***** Data for the task *****

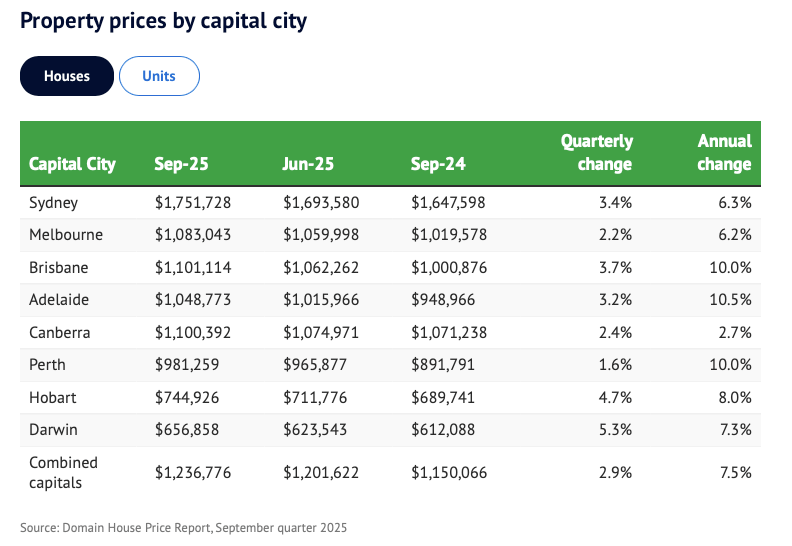Click the Annual change column header
792x546 pixels.
pos(723,153)
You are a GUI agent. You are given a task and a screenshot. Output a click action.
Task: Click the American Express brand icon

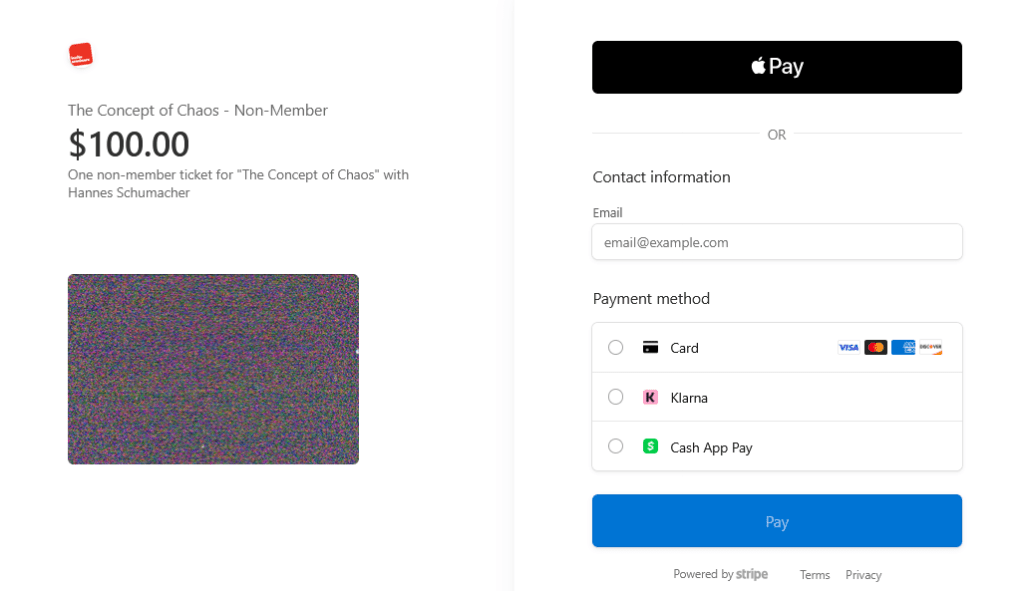(x=903, y=347)
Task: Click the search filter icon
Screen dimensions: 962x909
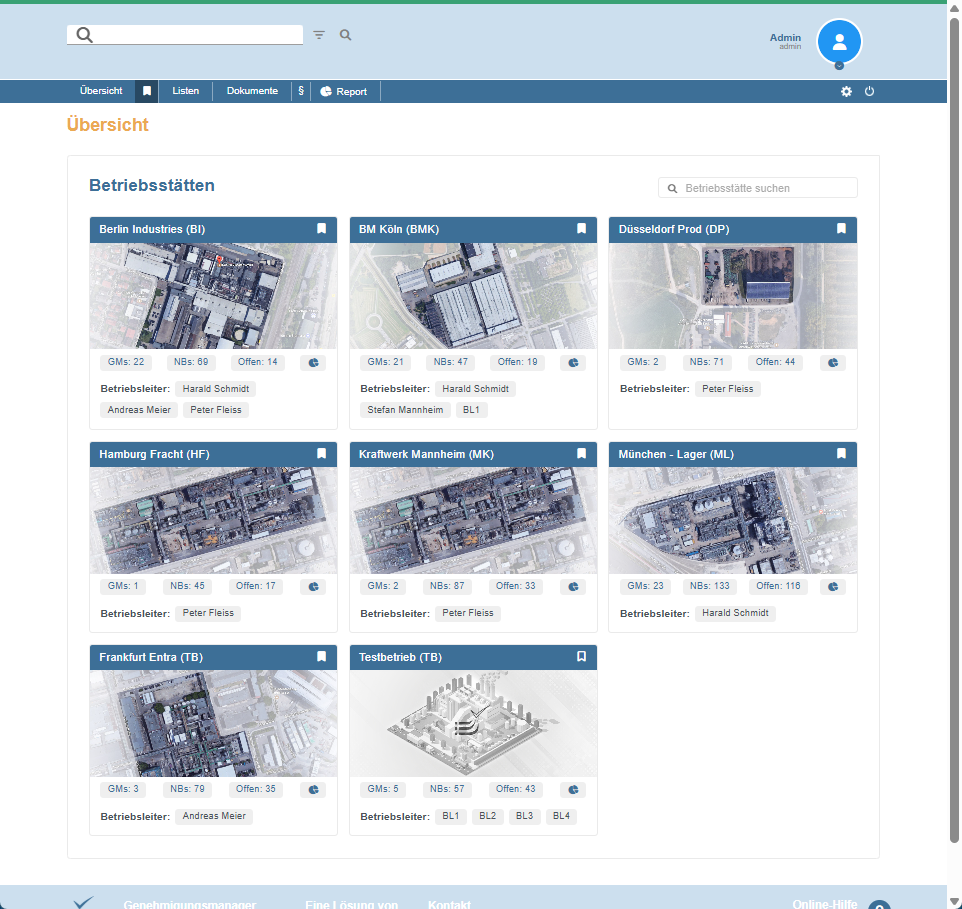Action: (x=319, y=35)
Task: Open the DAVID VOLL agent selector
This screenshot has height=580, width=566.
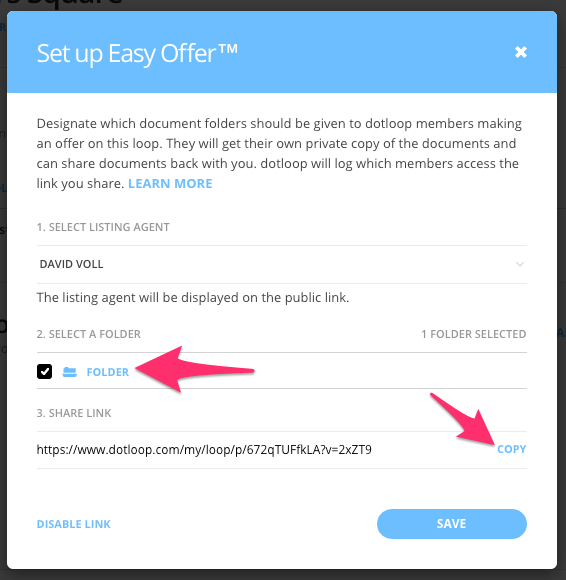Action: [x=282, y=264]
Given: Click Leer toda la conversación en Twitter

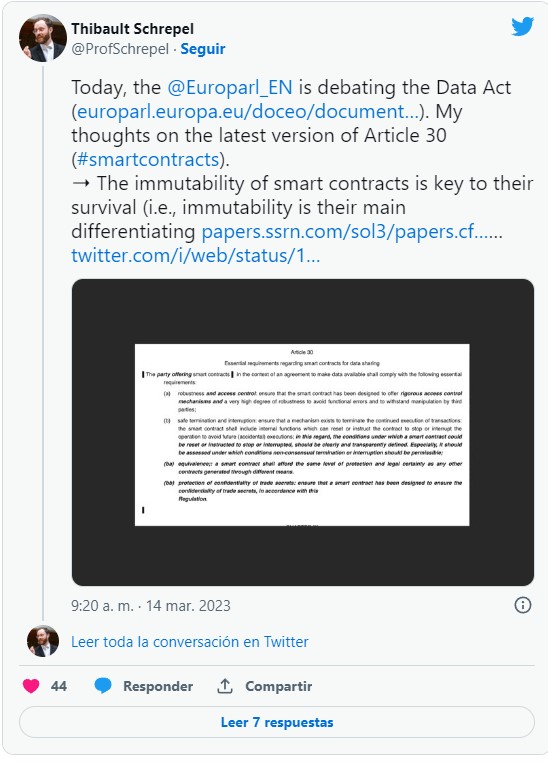Looking at the screenshot, I should 190,641.
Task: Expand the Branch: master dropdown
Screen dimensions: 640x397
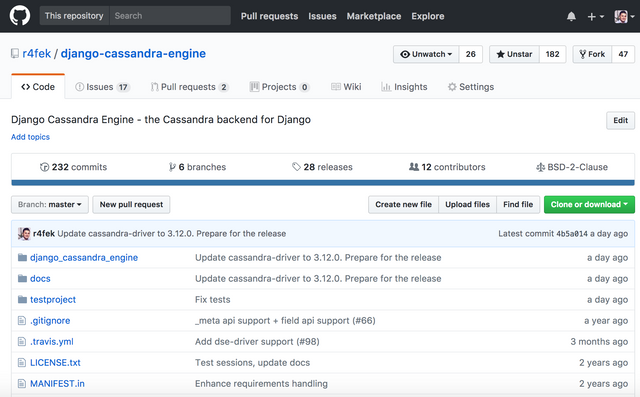Action: click(50, 204)
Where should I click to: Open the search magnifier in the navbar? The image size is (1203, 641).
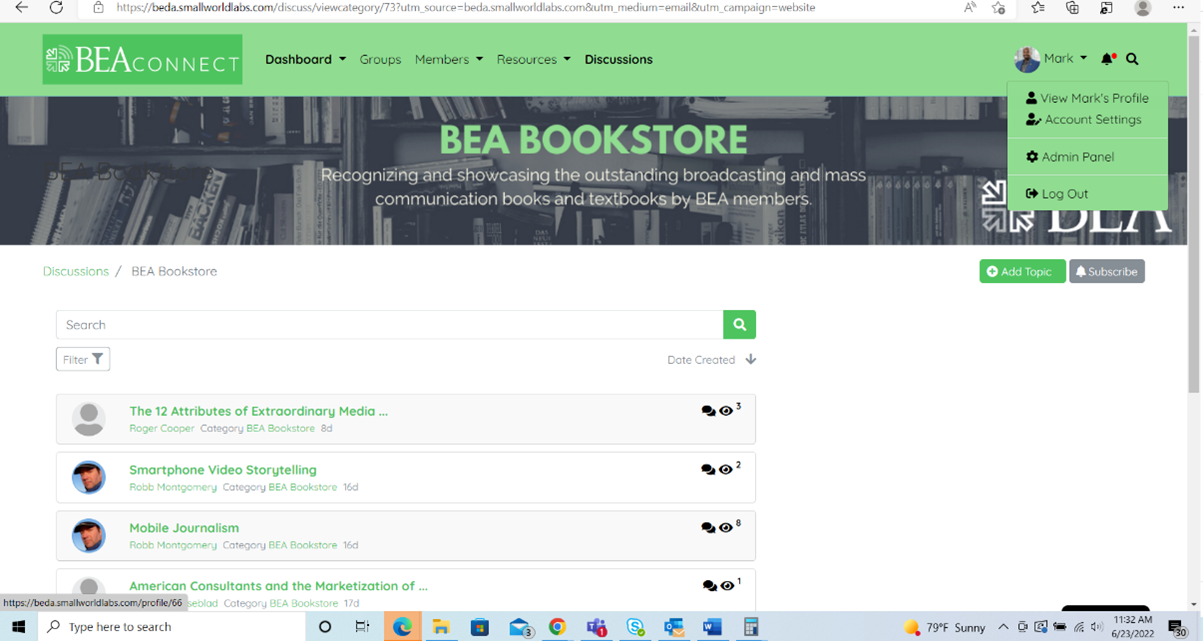pos(1132,59)
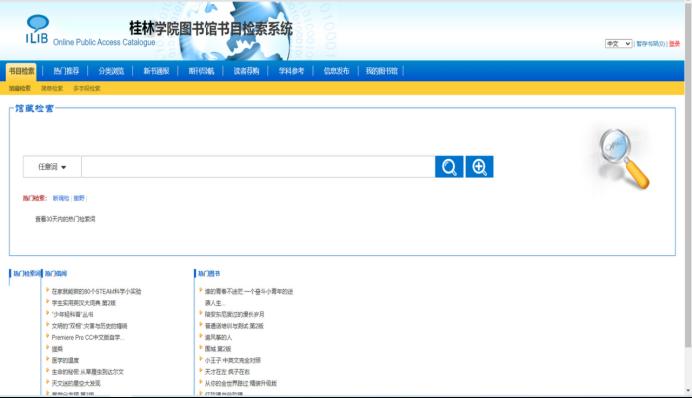
Task: Open the 信息发布 navigation tab
Action: [x=336, y=71]
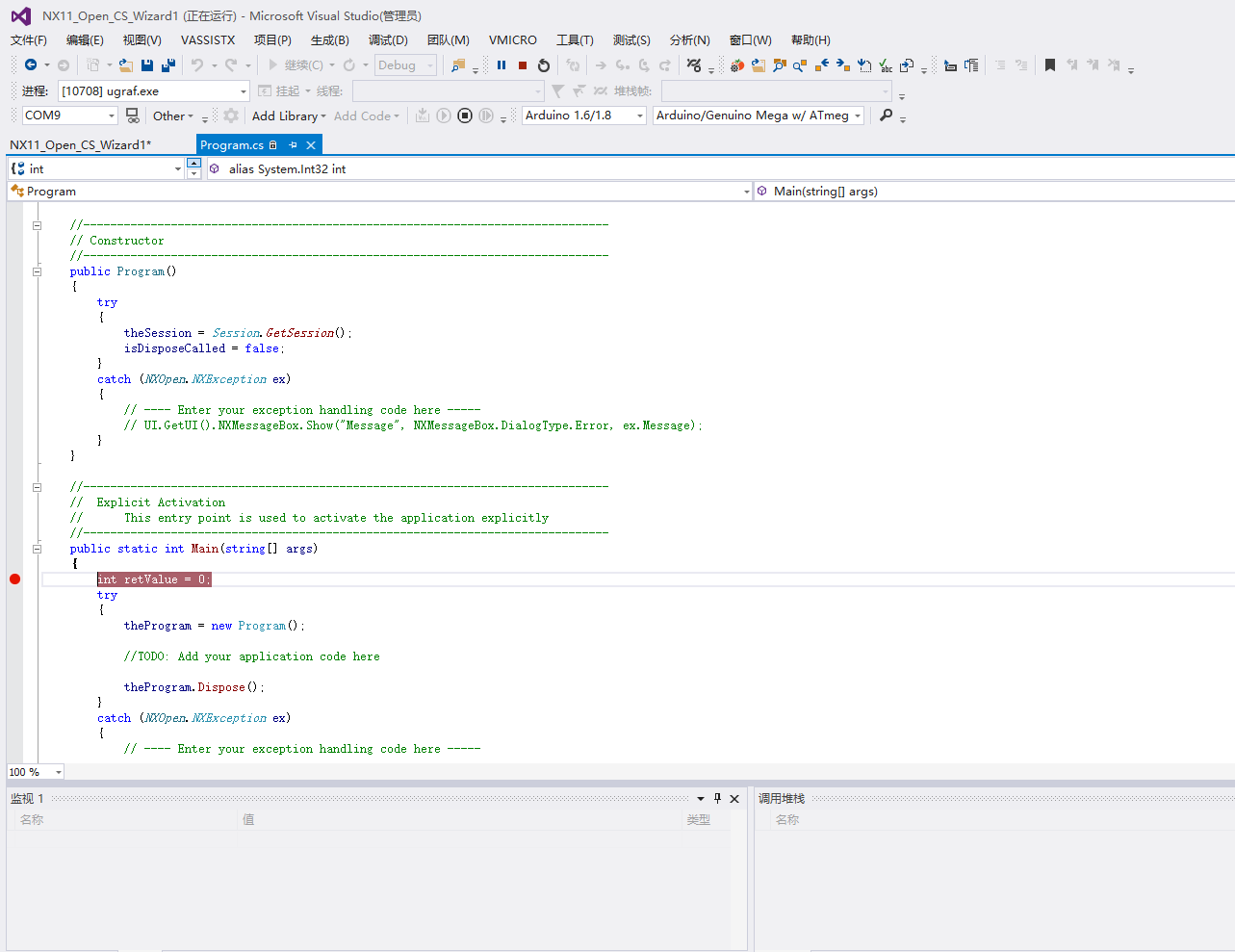Toggle the red breakpoint on int retValue line

pyautogui.click(x=13, y=579)
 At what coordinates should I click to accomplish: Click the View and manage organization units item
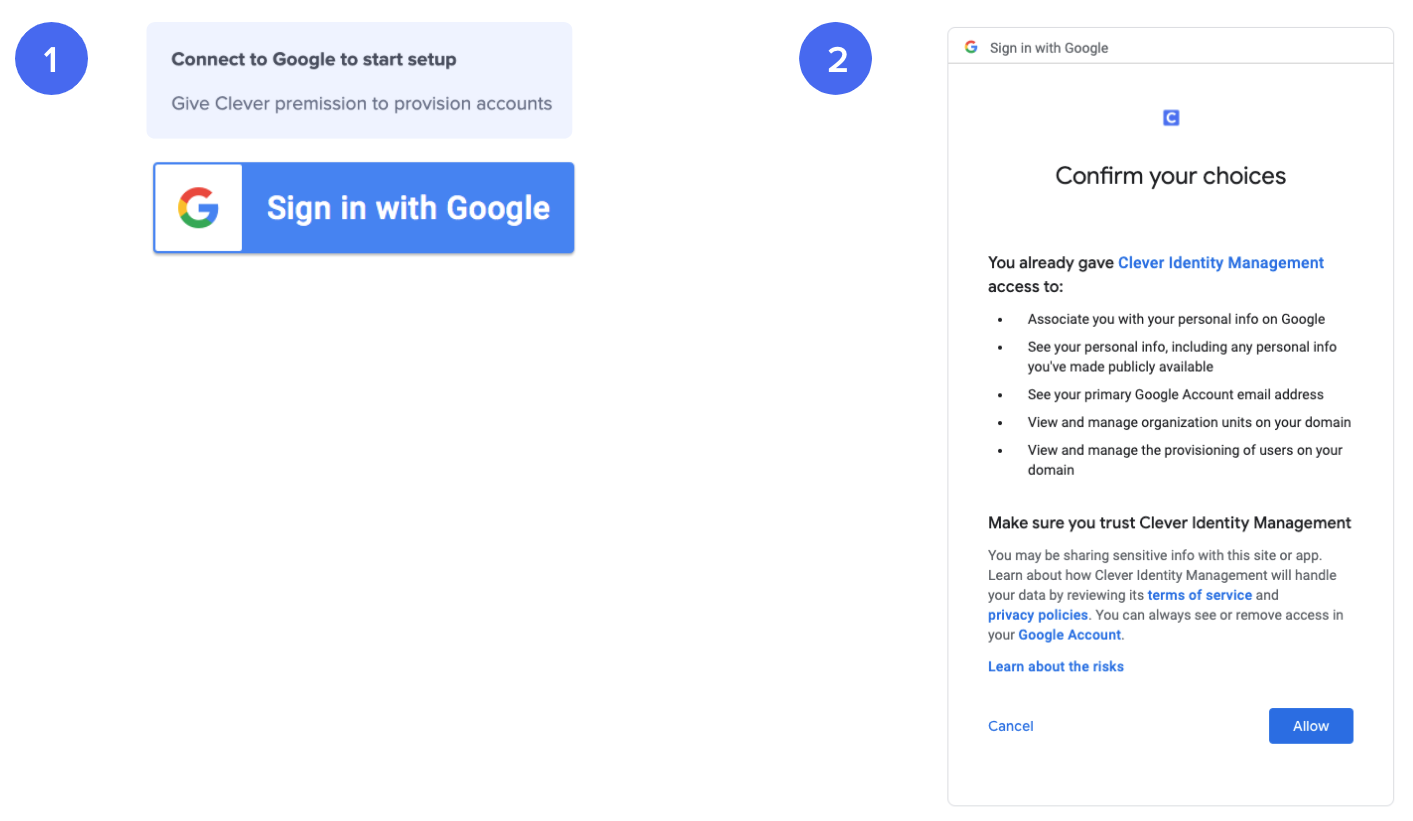pyautogui.click(x=1189, y=422)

*****

Required work: Copy all lines of the material above where the string "agent" occurs.

Solution for this task:
You are a GUI agent. You are given a task and a screenshot. Output a click action.
Task: Open the DAVID VOLL agent selector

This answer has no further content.